Ce miroir, ma mère l’avait toujours dans son sac.
Un miroir dépliable, à double face.
Quand elle m’emmenait à l’école, le matin, en bus,
elle l’ouvrait pour vérifier son maquillage.
Le miroir réfléchissait les rayons du soleil – ça
faisait mille paillettes sur sa peau, dans ses yeux, et sur ses cheveux blonds.
Je trouvais son geste délicat. Précieux. Gracieux.
Elle était belle, ma mère.
Et même si elle n’avait pas besoin de rouge à lèvre,
j’aimais la voir en mettre. Dessiner doucement ses lèvres, sans déborder.
Un jour, j’avais huit ans, je crois, en voulant glisser
le miroir dans son sac, elle a raté la petite poche, et le miroir est tombé.
Elle ne s’en est pas rendue compte.
Moi, si.
Je n’ai rien dit.
J’ai attendu, un peu.
Puis je l’ai ramassé, mine de rien.
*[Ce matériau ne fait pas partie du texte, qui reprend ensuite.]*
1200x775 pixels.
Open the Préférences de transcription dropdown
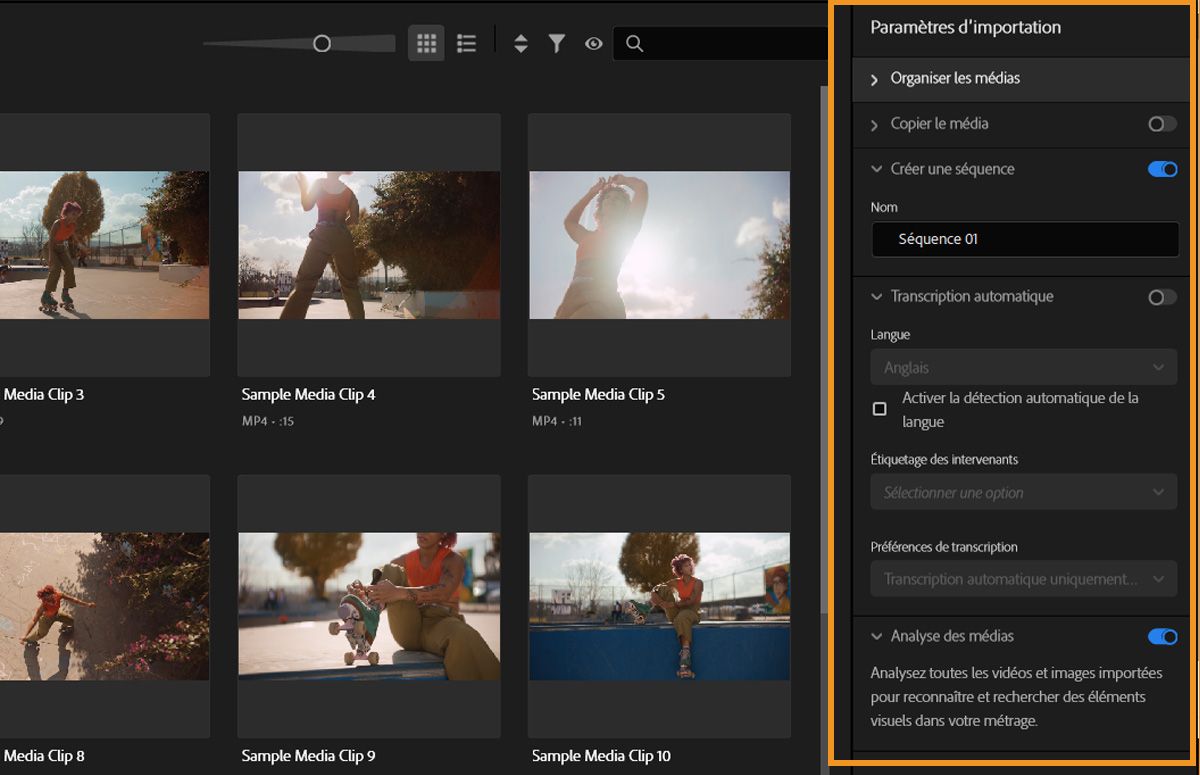point(1023,579)
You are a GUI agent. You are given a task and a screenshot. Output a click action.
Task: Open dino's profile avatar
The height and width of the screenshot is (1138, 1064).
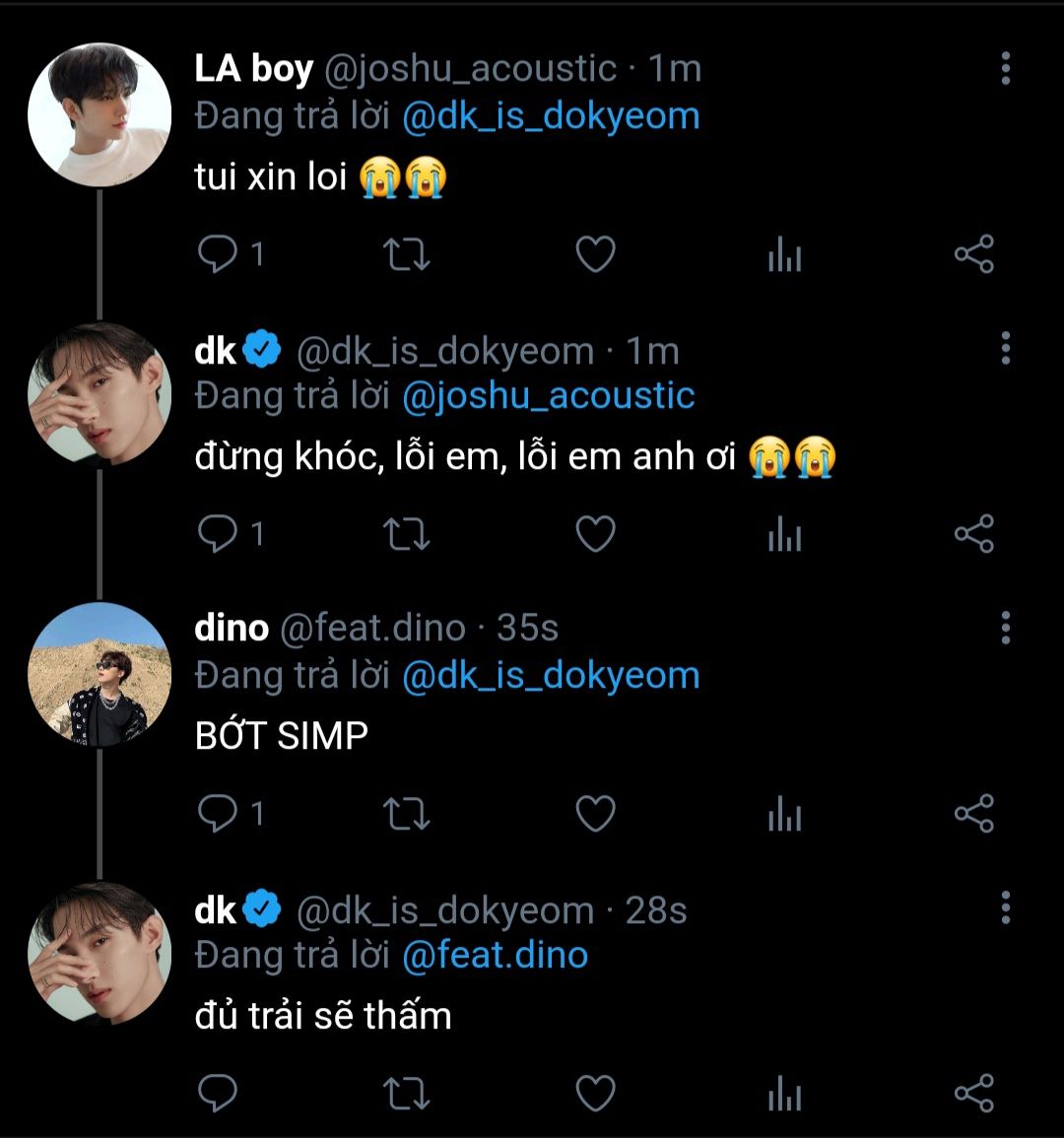click(x=99, y=674)
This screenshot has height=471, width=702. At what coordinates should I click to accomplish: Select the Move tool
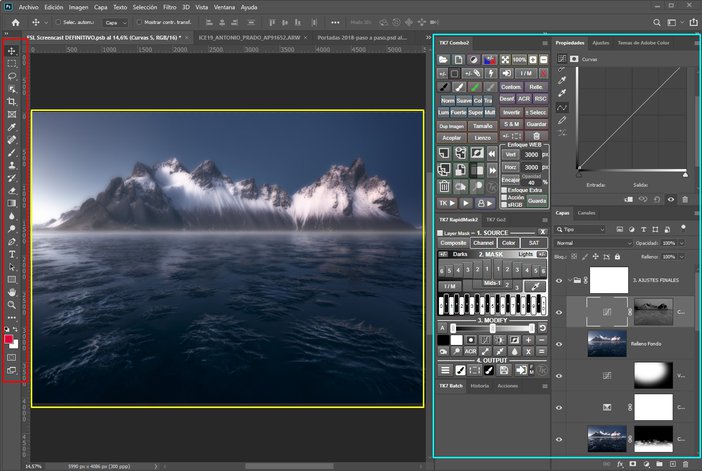(x=12, y=50)

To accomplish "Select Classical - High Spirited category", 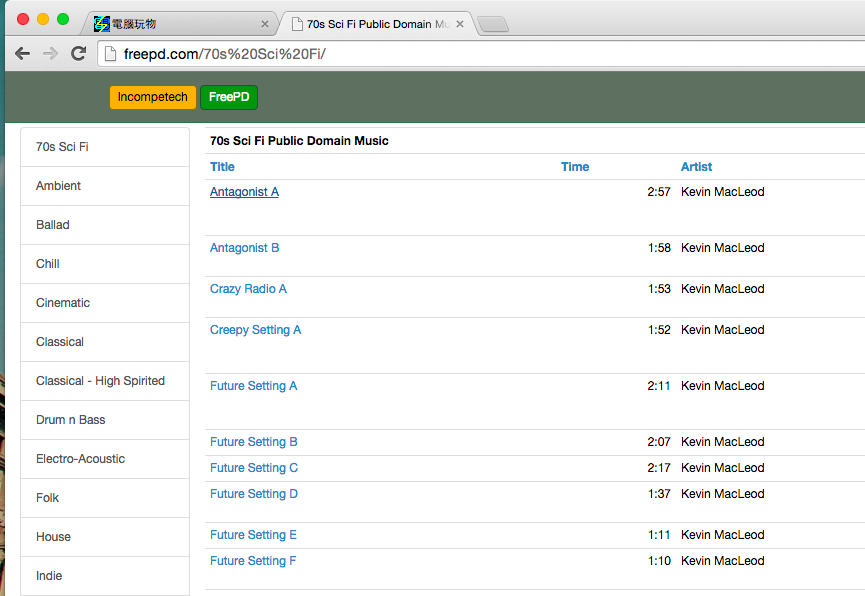I will pyautogui.click(x=100, y=381).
Je l’ai mis dans
ma poche – je l’ai volé.
Le soir, dans ma chambre, je l’ai sorti, je l’ai
ouvert, j’ai imité ses gestes délicats, précieux, gracieux…
Je n’ai jamais rien dit.
Je ne l’ai jamais rendu.
Elle n’a jamais rien su.
J’ai goûté ce jour-là – et j’ai appris à savourer
depuis – le goût de l’interdit, et du secret.
Chère Amandine, cher Victor,
je vous écris à tous les deux, alors que vous ne
vous connaissez pas.
Alors que je vous aime, tous les deux.
J’ai disparu depuis bientôt cinq semaines – maximum
du congé que m’a autorisé Roues’Lib – le temps de m’aérer un peu la tête, ordonner
mes pensées…
Je suis conducteur de bus, la journée,
et chanteuse le soir –
mais vous ne connaissez de moi, chacun, qu’une partie.
Je suis ce miroir un peu kitch, dépliable, à double
face –
Ce miroir que j’ai volé à ma mère, comme on vole
une identité.
J’ai toujours aimé les hommes – sexuellement je
veux dire – toujours cru que j’étais femme dans
un corps d’homme et que chauffeur n’était
qu’une couverture,
un costume/camouflage de la femme que j’étais.
Étrange d’ailleurs, cette sensation que j’avais d’être
davantage moi-même, le soir, quand j’étais travesti.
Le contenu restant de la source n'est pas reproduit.